Why domestic cotton prices are likely to rule firm this season
If spinning mills are able to pass on the higher cotton prices to users, it may alleviate the burden of rising input costs
Come October, in India, it’s time for the arrival of the new domestic cotton. Spinning mills look to forecasts on cotton output and prices to plan their production. This time round, in cotton season 2019, there is some anxiety among spinning mills, in spite of demand for yarn being strong.
All indicators point to cotton prices ruling firm in the coming season. First, domestic demand for cotton yarn is rising as consumption from user industries is picking up. Besides, prices of man-made fibres, such as polyester staple fibre and polyester filament yarn being linked to crude oil, are spiralling due to rising crude oil prices and rupee depreciation. The increase in price of man-made fibres has outpaced that of cotton in recent times. Hence, there could be a bias towards a higher mix of cotton in blended yarn and fabric, which in turn will keep demand for cotton strong.
Second, the government’s move to increase minimum support price (MSP) for 2019 will prevent cotton prices from falling, in any eventuality.
Third, sweeping changes in US-China trade tariffs may alter the demand-supply scenario for cotton in global markets. If imports of US cotton into China reduce due to the ongoing trade war, it may accelerate imports from India into China. A report by CARE Ratings Ltd says China will import around two million bales of cotton from India in the first quarter of the new cotton season.
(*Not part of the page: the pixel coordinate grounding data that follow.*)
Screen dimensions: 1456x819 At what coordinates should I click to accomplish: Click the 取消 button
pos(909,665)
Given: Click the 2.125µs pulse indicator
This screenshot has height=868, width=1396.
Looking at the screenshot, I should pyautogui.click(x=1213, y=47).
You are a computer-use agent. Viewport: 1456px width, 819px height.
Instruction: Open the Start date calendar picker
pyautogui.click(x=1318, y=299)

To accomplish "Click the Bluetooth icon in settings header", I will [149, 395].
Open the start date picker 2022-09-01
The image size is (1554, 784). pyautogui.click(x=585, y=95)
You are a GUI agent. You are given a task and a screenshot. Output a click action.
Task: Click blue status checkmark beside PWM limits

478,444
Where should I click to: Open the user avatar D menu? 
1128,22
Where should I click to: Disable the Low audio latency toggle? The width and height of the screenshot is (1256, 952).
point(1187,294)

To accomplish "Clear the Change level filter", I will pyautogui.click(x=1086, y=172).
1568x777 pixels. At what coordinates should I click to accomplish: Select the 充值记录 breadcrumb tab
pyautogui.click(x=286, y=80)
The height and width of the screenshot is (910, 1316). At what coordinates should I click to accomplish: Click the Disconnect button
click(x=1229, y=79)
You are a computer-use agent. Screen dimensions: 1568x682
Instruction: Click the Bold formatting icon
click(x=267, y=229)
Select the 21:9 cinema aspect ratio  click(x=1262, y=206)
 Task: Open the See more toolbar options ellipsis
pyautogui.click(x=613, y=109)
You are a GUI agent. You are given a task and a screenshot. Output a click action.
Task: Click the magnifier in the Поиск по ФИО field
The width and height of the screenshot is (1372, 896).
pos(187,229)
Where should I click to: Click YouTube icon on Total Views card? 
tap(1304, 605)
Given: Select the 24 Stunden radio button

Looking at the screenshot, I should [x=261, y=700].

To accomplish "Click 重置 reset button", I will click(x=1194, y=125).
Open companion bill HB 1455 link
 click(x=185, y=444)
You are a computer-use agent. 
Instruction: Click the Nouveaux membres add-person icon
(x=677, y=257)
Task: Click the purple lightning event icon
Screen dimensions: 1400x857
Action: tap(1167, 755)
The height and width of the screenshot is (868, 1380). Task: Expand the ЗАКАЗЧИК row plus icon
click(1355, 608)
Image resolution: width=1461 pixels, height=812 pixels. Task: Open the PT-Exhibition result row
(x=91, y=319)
Domestic supply may be tight. Hence, cotton prices may rise by about 5-7% and average at about ₹130/kg for season 2019.
True, these developments augur well for farmers. But, if spinning mills are able to pass on the higher cotton prices to users, it may alleviate the burden of rising input costs. According to CARE Ratings, “FY2018 was a subdued year, with cotton yarn production growing marginally by about 0.1% y-o-y after declining by about 2% during the same period in the year before.” However, the Southern India Mills’ Association was more optimistic about the current year, as mills had a better story on exports in the last few months.
If yarn demand continues to improve in domestic and export markets, they may weave a profitable year, in spite of higher prices. To some extent, the depreciation of the rupee gives a leg-up to exporting mills.
So far, large listed spinning mills such as Vardhman Textiles Ltd, KPR Mill Ltd and Ambika Cotton Mills Ltd have seen their margins improve in the last few quarters.
However, what may take a toll on profits, especially for smaller mills, is a higher working capital requirement when they procure cotton at higher prices at the start of the season. A true picture of mill prospects will be known only by early January as estimates for the 2019 season are in place. In any case, the higher MSP for cotton leaves little choice for mills. If cotton prices continue to be firm, then mills have to bank on higher yarn prices and sales to sustain profitability.